How mCombriax works and what the clinical trials say

According to the EMA, the mCombriax vaccine contains messenger RNA encoding proteins from SARS-CoV-2 and seasonal influenza viruses A(H1N1), A(H3N2) and B Victoria lineage. The agency summarizes that this vaccine “acts like other vaccines and prepares the body to defend itself against infection”. “With this combined vaccine, we will ask our body, after the injection, to produce proteins which will allow us to develop an immune response against different variants of influenza, different strains and against SARS-CoV-2 of Covid-19“, explained Arnaud Chéret, medical director for Moderna in France, at the microphone of France Inter.

The trial data covers approximately 8,000 volunteers aged 50 and over. The EMA reports an immune response not inferior to that obtained with two separate vaccines, Covid and flu. The common effects remain classic: pain at the injection site, fatigue, aches, headaches, fever or nausea, most often for a few days.

What impact on vaccination coverage for people over 50 in France?

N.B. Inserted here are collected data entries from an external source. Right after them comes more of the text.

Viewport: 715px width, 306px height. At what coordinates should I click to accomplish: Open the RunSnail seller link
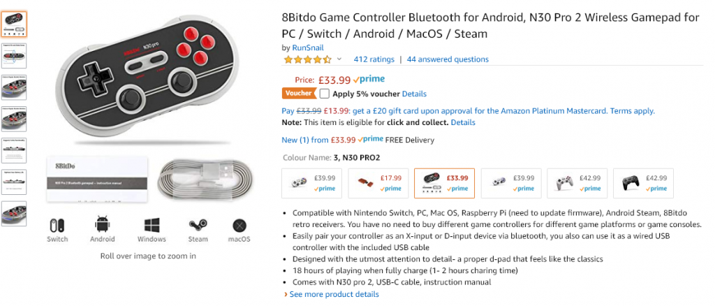pyautogui.click(x=308, y=48)
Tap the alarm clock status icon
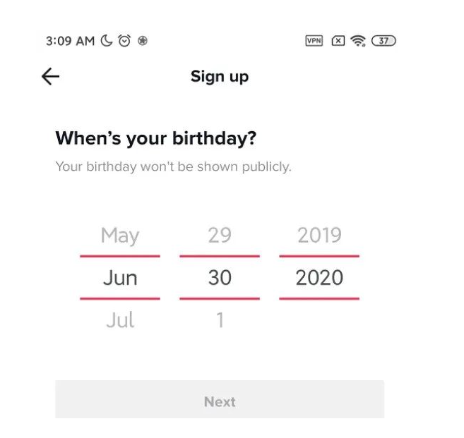Viewport: 464px width, 438px height. pos(125,41)
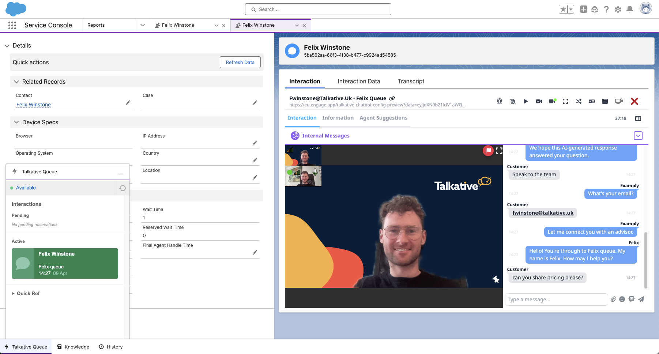Open the Felix Winstone contact link

34,105
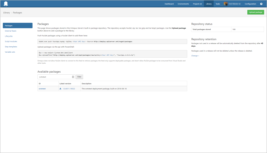Open the help question mark icon
This screenshot has width=267, height=153.
[261, 4]
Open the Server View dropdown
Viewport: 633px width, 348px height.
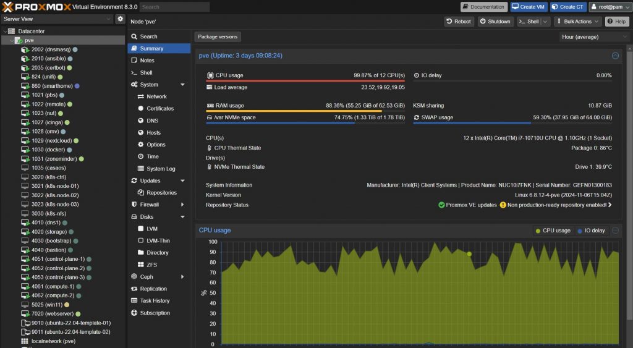tap(57, 19)
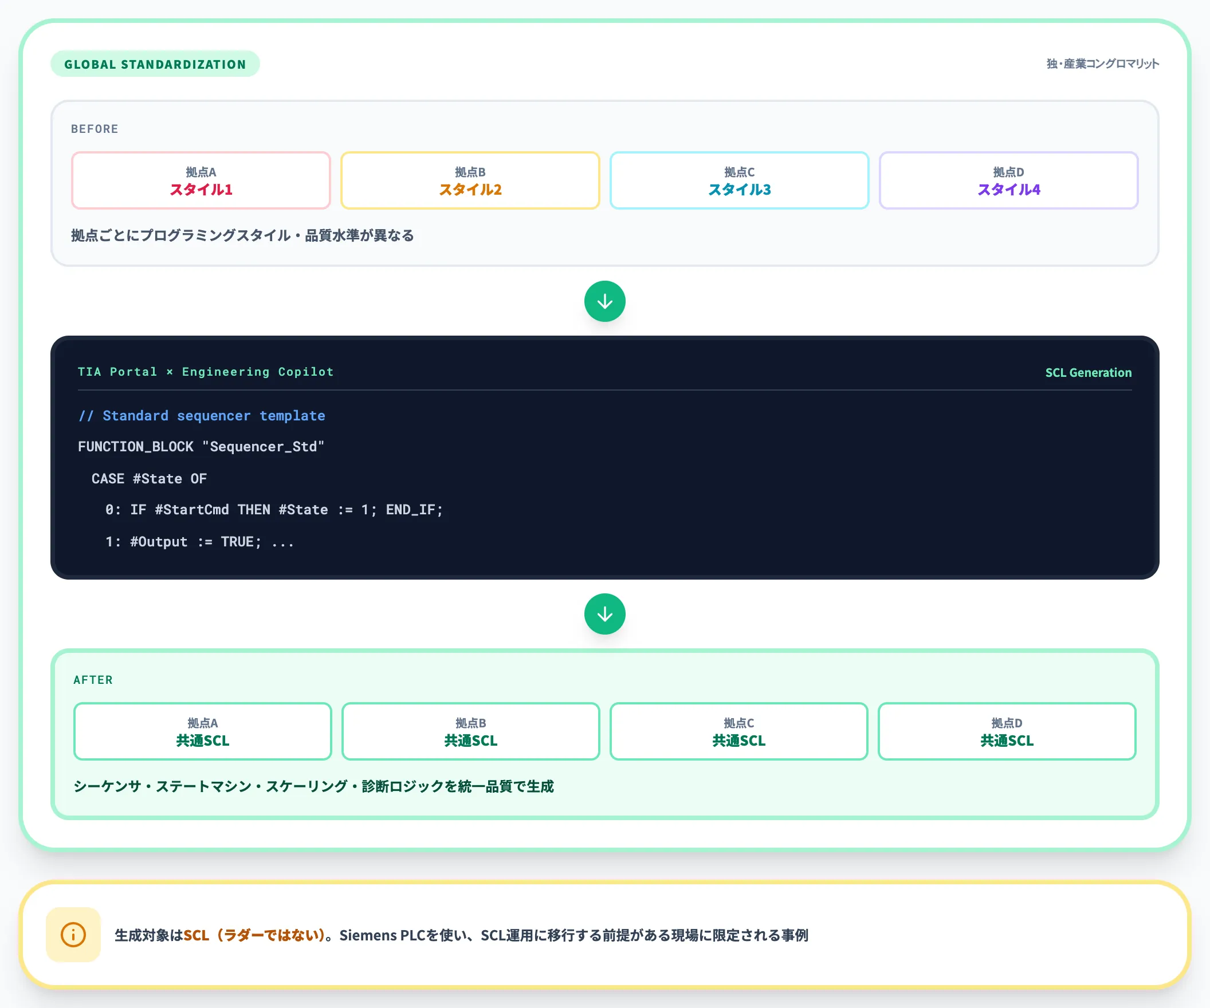Image resolution: width=1210 pixels, height=1008 pixels.
Task: Click the SCL Generation label
Action: pos(1088,373)
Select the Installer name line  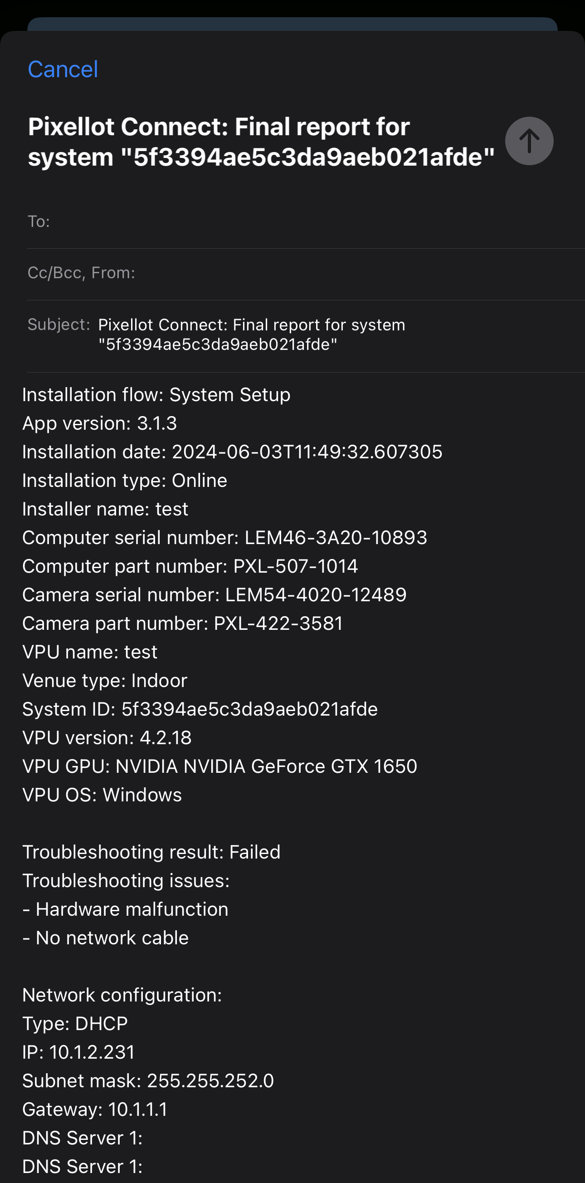[105, 508]
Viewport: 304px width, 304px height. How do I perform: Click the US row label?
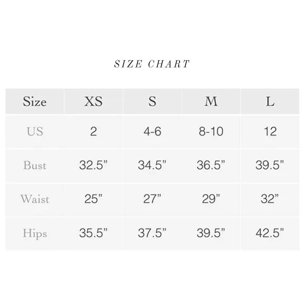pos(35,132)
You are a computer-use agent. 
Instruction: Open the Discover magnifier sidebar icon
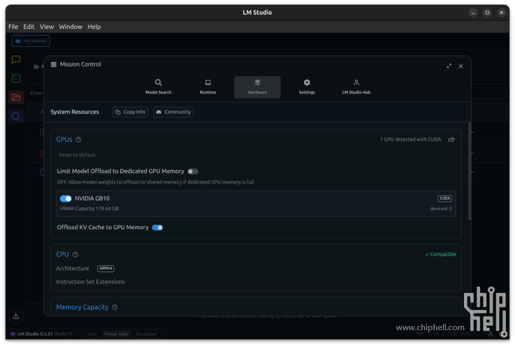click(16, 116)
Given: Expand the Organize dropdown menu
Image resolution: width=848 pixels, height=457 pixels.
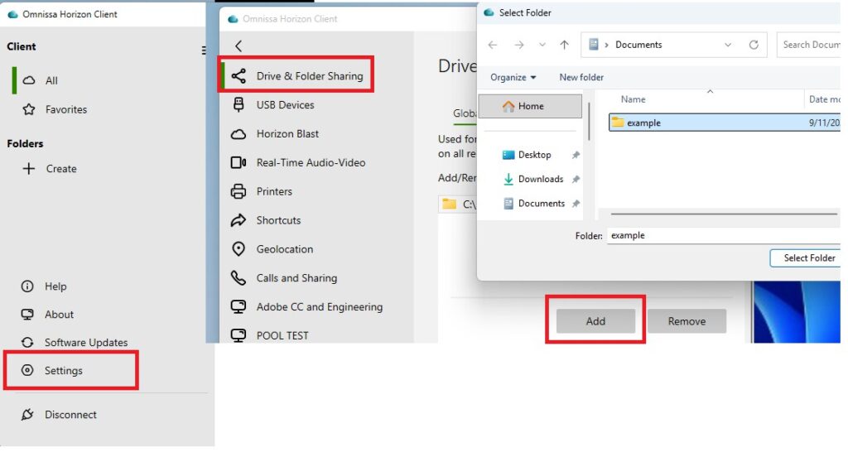Looking at the screenshot, I should tap(513, 78).
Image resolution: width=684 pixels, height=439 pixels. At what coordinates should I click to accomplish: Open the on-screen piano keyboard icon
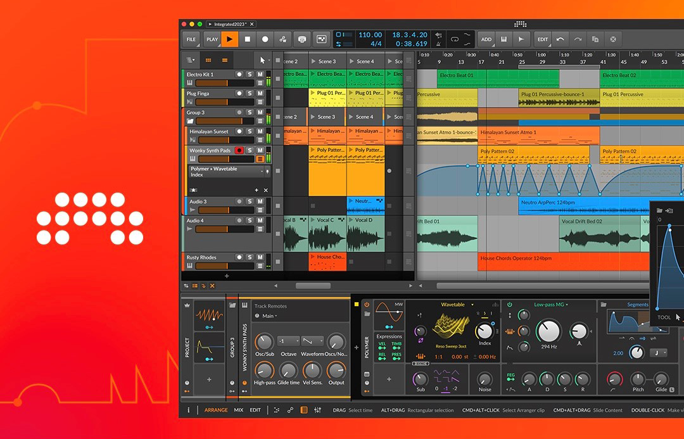(504, 39)
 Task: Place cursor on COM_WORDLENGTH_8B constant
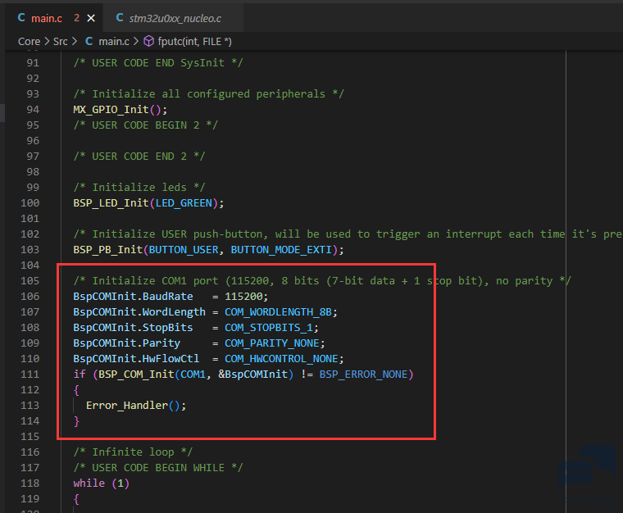tap(278, 312)
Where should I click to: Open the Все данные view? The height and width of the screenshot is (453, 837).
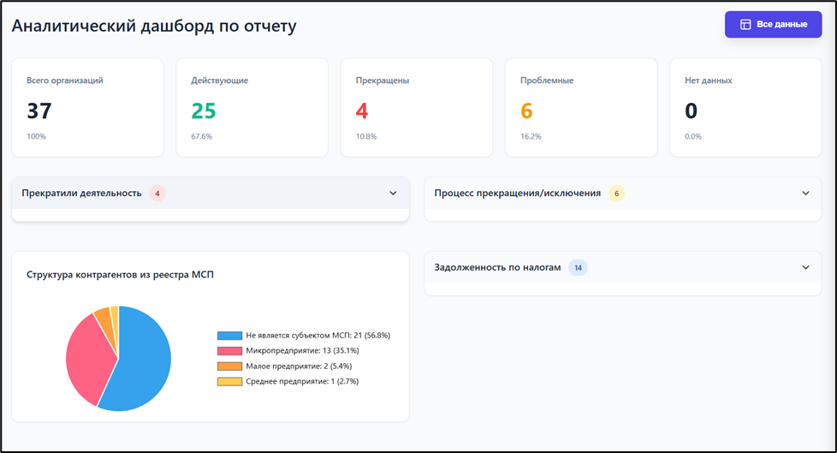pos(773,25)
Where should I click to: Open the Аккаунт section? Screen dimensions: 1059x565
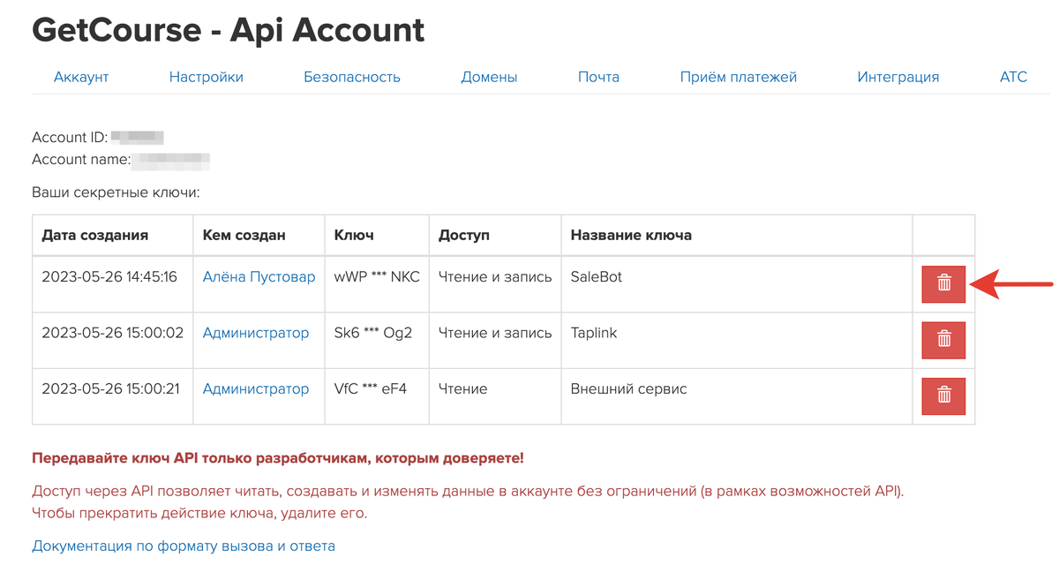tap(81, 77)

In France, older people remain on the front line: 60% of post-emergency hospitalizations for flu or influenza-like illness concern those aged 65 and over. At the end of 2025, only 15% of them were vaccinated against Covid-19, 53% against the flu, far from the 70% targeted by the World Health Organization.

The stated objective is to make up for this vaccination delay. “This vaccine has the advantage of possibly increasing vaccination coverage, particularly among the elderly against Covid-19.“, explained Stéphane Paul, immunologist at the Saint-Étienne University Hospital and vaccination expert for the HAS, quoted by France Inter.